GIVEN EXERCISE A:
Answer these questions about the passage on criticism of Germany's Next Top Model, giving one answer per line:
(i) Since the 14th season, who is the only permanent judge?
(ii) In what year did Julia Stegner say the show had "little to do with the reality of modelling"?
(iii) Which season 5 winner was not invited to Season 6's live finale?

DOCUMENT SECTION:
The judging panel since the 14th season consists of guest judges only with Klum being the only permanent judge.

Criticism and controversies 

Since Season 5, the show's ratings decreased. In an attempt to increase the ratings, the format is increasingly focusing on conflicts between contestants.

In 2009, German model Julia Stegner said that Germany's Next Top Model had "little to do with the reality of modelling."

In 2011, season 5 winner Alisar Ailabouni withdrew from her contract with ONEeins Management (which is managed by Heidi Klum's father Günther), which she received as part of her prize page for winning the competition. This was the first time a winner of the show sued her way out of a prize contract. Ailabouni was not invited to Season 6's live finale, while several ProSieben-related magazines referred to Season 4 winner Sara Nuru as "last year's winner", given she was working as a backstage host. Since then, a number of other contestants have withdrawn from their contracts with ONEeins, including Viktoria Lantratova and Miriam Höller (both Season 5), Jana Beller (Season 6 winner), Luise Will (Season 8) and Aminata Sanogo (Season 9).

In 2012, former judge Rolf Scheider criticized the program, saying, "The show has never produced a new Nadja Auermann or Claudia Schiffer", and that girls who "lack modelling talent" are selected purely for ratings. Regardless of this, he appeared on the fifth cycle of Austria's Next Top Model as a judge.

GIVEN EXERCISE B:
In the rows, take the lines starting with the line with "You are a computer-use agent." and going on through the end of the rows. Write them out again with "pencil icon" swapped for "gear icon" and everything else unchanged, and leave the pictures out.

RECORD LIST:
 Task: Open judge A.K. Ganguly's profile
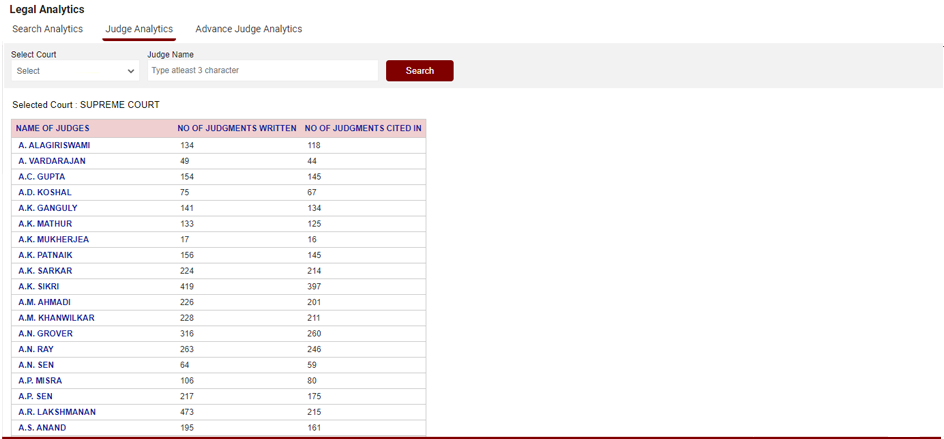click(x=47, y=208)
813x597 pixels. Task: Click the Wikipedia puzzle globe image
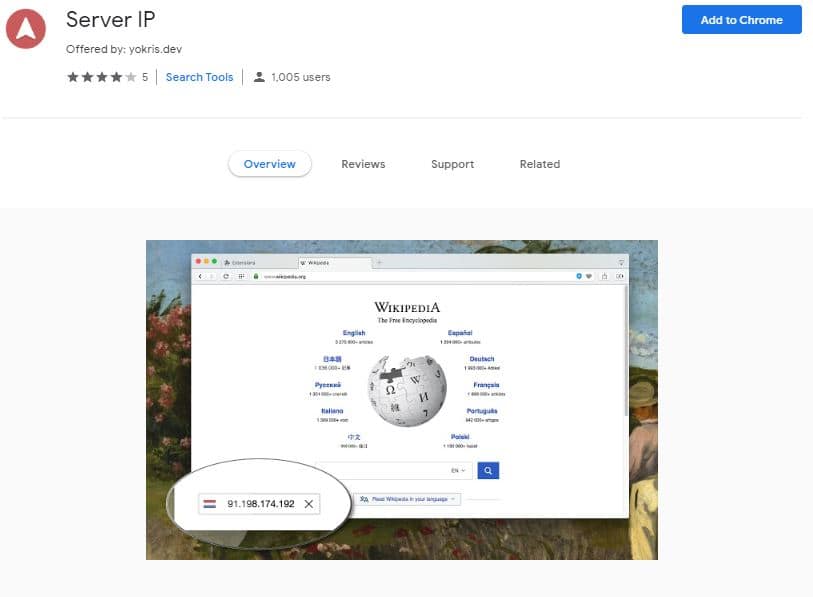point(408,391)
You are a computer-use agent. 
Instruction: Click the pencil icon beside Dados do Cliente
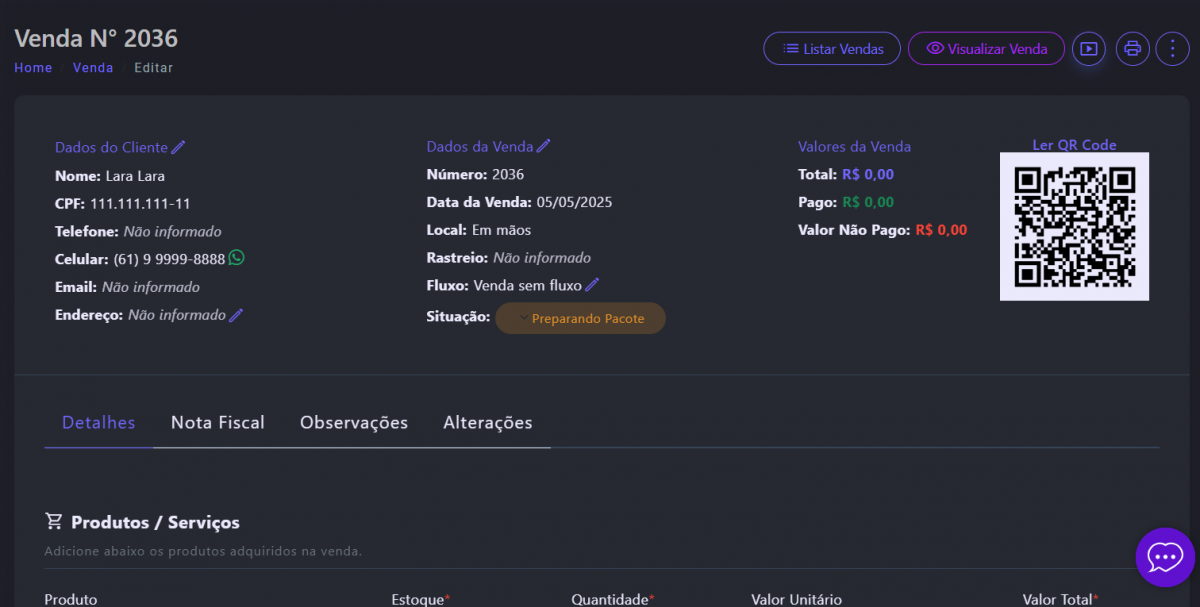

TASK RESPONSE A:
(i) Klum
(ii) 2009
(iii) Alisar Ailabouni

TASK RESPONSE B:
You are a computer-use agent. 
Instruction: Click the gear icon beside Dados do Cliente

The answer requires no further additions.